Fig. 9 c is another embodiment of the first constant-current circuit 100a shown in Fig. 7, and the first constant-current circuit 100d is made up of a JFET J1 and the 2nd NPN BJT Q2, by the 2nd NPN BJT Q2, the electric current flowing through an above-mentioned JFET J1 is amplified rear realization.
Fig. 9 d is another embodiment of the first constant-current circuit 100a shown in Fig. 7, first constant-current circuit 100e is by comprising the first resistance R1, second resistance R2, first diode D1, the BCR Bipolar Current Regulator of the second diode D2 and a PNP BJT Q1 is formed, above-mentioned first diode D1 and the second diode D2 is connected in series and forms certain threshold voltage and flow definitely to allow the electric current flowing through the first resistance R1 maintain and amplified by a PNP BJT Q1, second resistance R2 is then that the base terminal of a PNP BJT Q1 changes voltage with being formed continuous current action.

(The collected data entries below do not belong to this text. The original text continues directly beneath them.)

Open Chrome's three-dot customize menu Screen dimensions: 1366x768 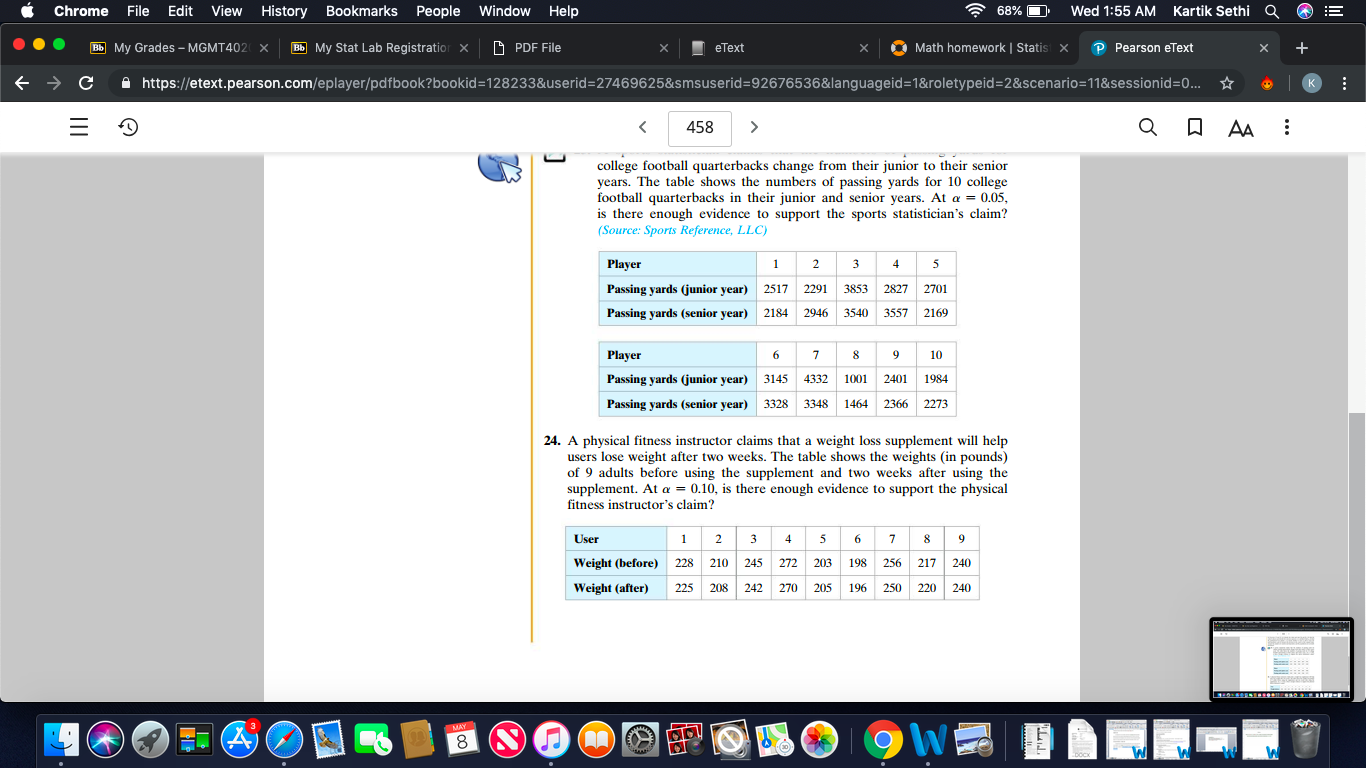(1345, 84)
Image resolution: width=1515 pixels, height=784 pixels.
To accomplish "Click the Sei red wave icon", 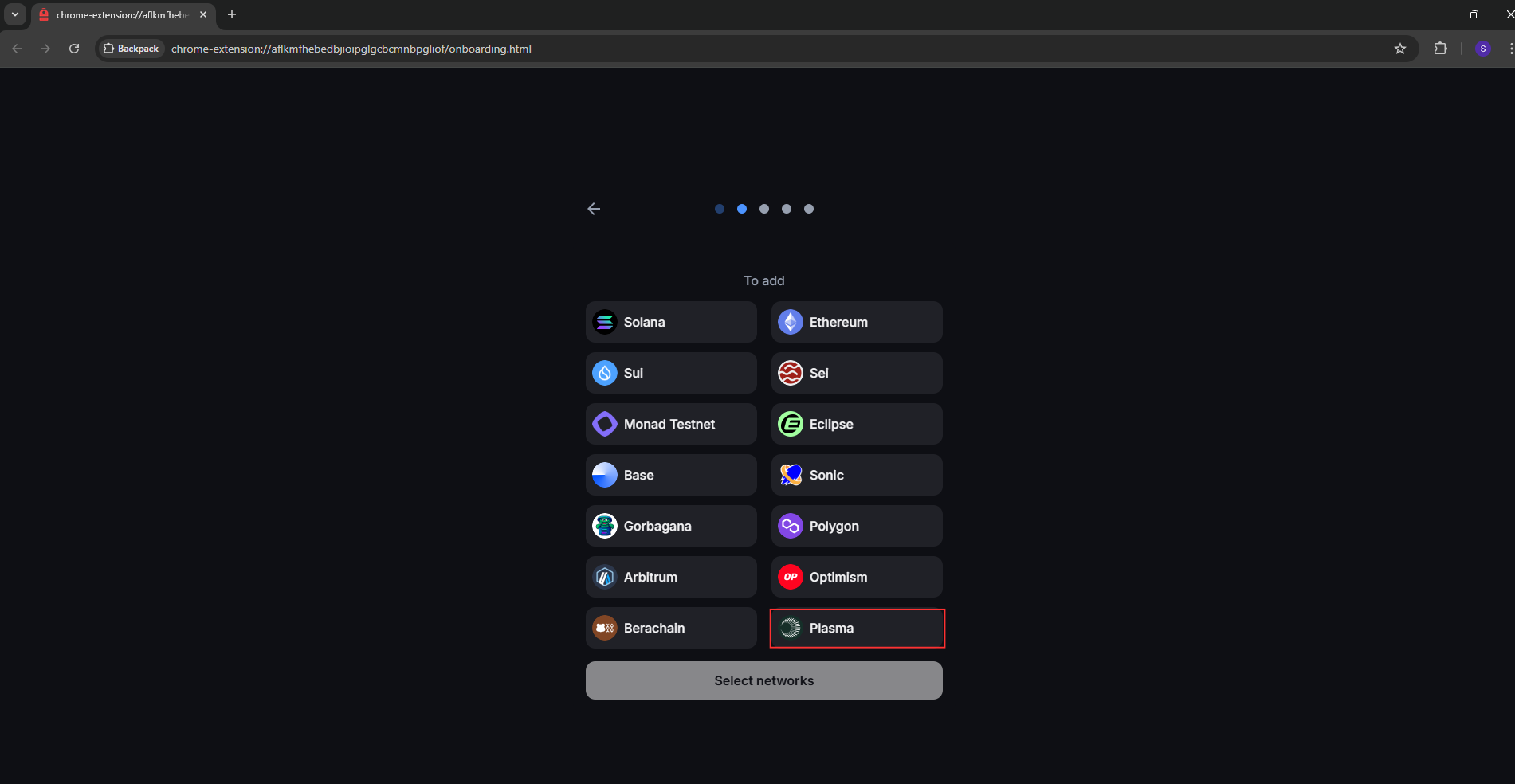I will [x=790, y=373].
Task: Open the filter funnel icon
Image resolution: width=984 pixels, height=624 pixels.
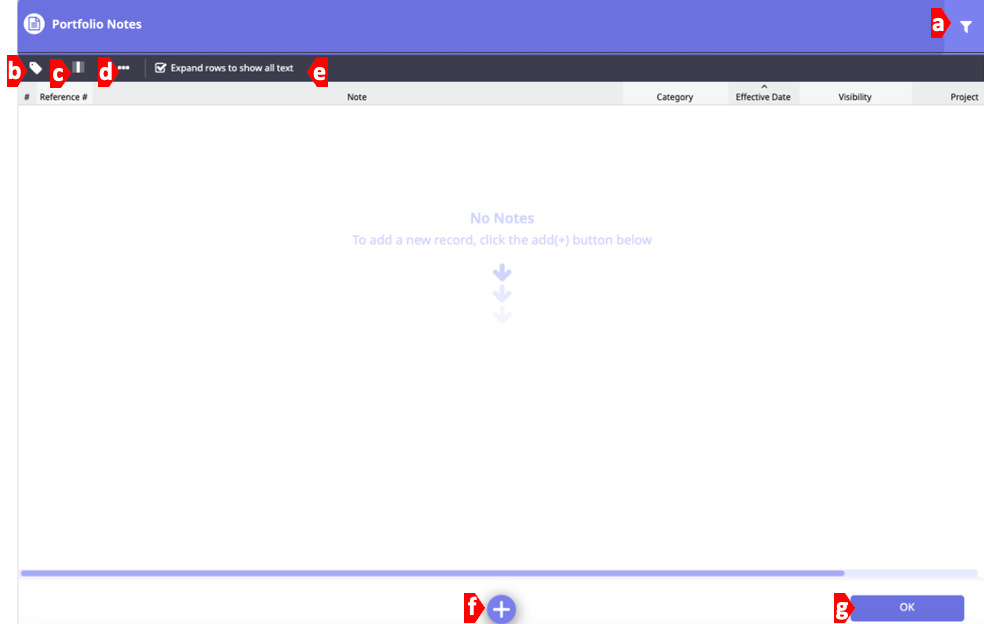Action: [x=965, y=27]
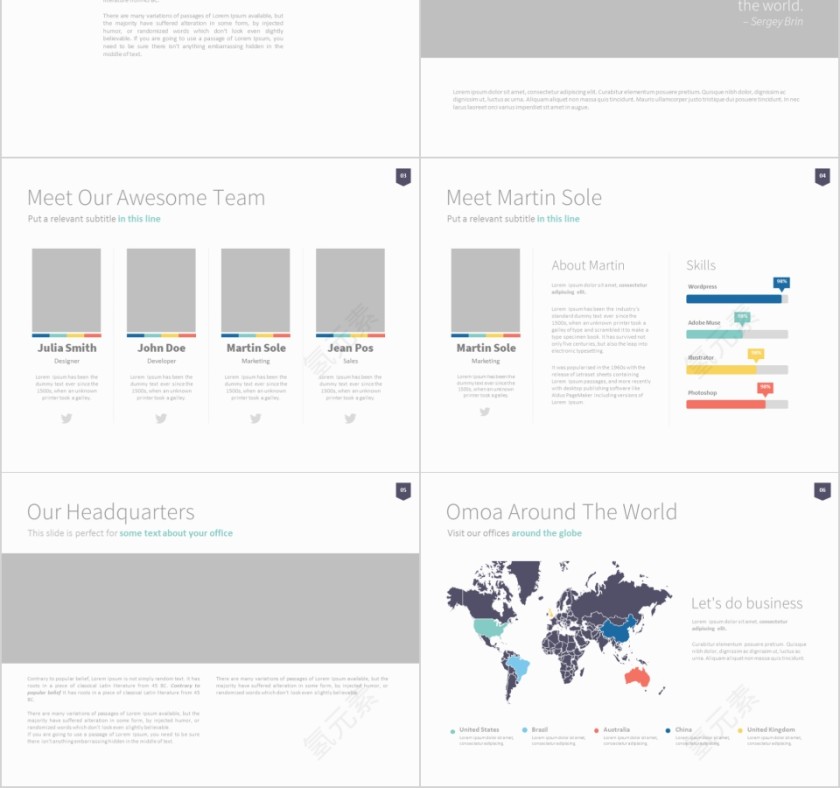This screenshot has width=840, height=788.
Task: Click the slide number badge on Omoa Around The World
Action: 822,491
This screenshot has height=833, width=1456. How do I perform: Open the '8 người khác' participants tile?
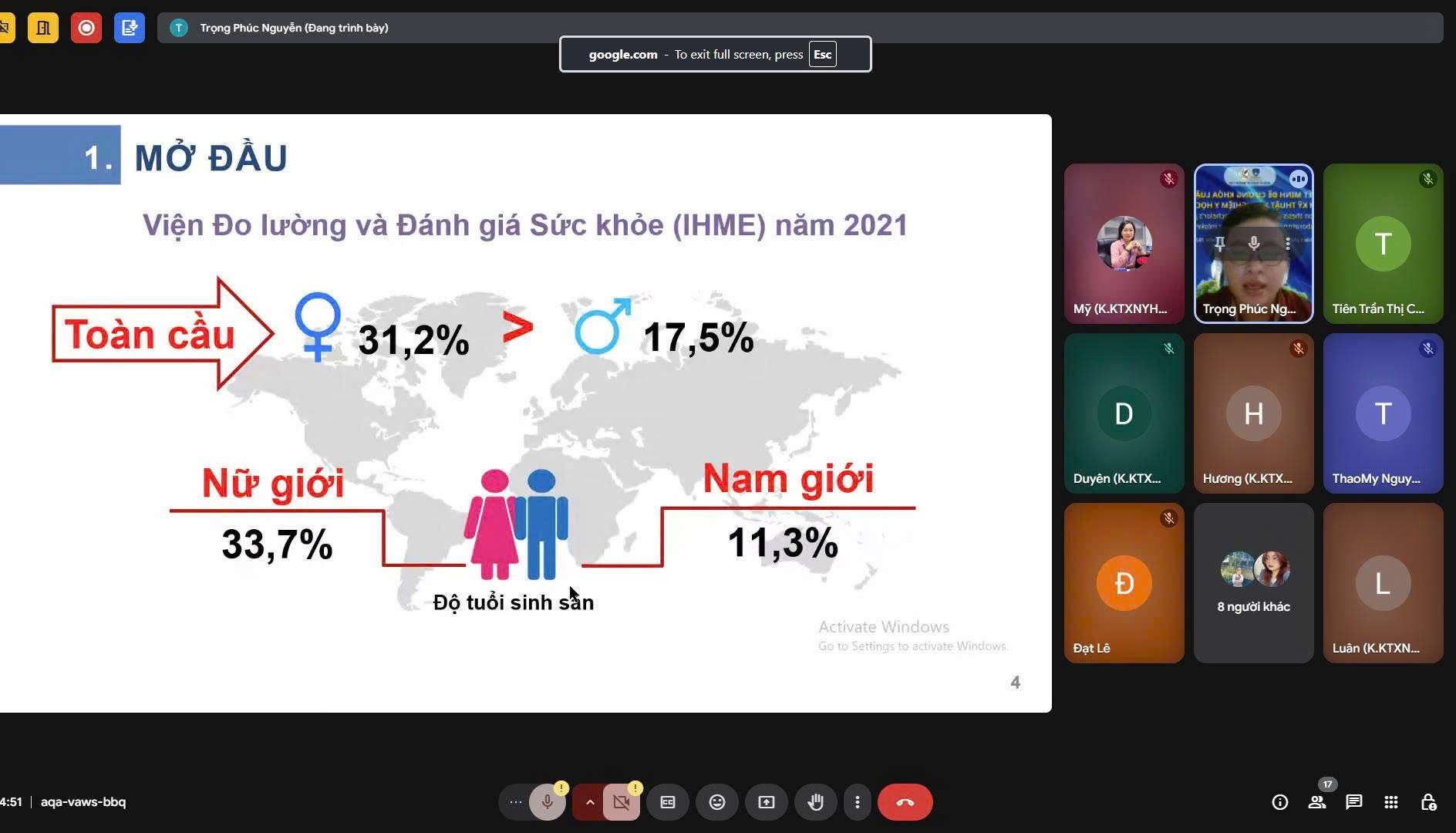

Fig. 9 e is another embodiment of the first constant-current circuit 100a shown in Fig. 7, first constant-current circuit 100f by comprising the first resistance R1, the second resistance R2, the BCR of the first diode D1, the second diode D2 and the 2nd NPN BJT Q2 forms, above-mentioned first diode D1 and the second diode D2 is connected in series and forms certain threshold voltage and amplified by the 2nd NPN BJT Q2 to allow the electric current flowing through the first resistance R1 maintain to flow definitely, and the second resistance R2 is then that the base terminal of the 2nd NPN BJT Q2 changes voltage with being formed continuous current action.
Figure 10 a is the embodiment of the 200a of current detection circuit shown in Fig. 7,3rd resistance R3, the 3rd diode D3 of current detection circuit 200b and the 4th resistance R4 are connected in series, when the electric current being input to input terminal c flows to lead-out terminal d by the 3rd resistance R3, the 3rd diode D3 and the 4th resistance R4, allow the first detection terminal e and the second detection terminal f formation voltage.
Figure 10 b is another embodiment of the 200a of current detection circuit shown in Fig. 7,3rd diode D3, the 3rd resistance R3 of current detection circuit 200c and the 4th resistance R4 are connected in series, when the electric current being input to input terminal c flows to lead-out terminal d by the 3rd resistance R3, the 3rd diode D3 and the 4th resistance R4, allow the first detection terminal e and the second detection terminal f formation voltage.
Figure 11 a is the embodiment of the second constant-current circuit 300a shown in Fig. 7, and in the second constant-current circuit 300b, output current amplifying circuit 541 is formed Darlington transistor Darlington structure by the 4th BJT and the 3rd BJT Q3 and increased current amplification degree.
Figure 11 b is another embodiment of the second constant-current circuit 300a shown in Fig. 7, and in the second constant-current circuit 300c, output current regulating circuit 531 is connected in series the 4th diode D4 and the 5th diode D5 and changes adjustment current potential.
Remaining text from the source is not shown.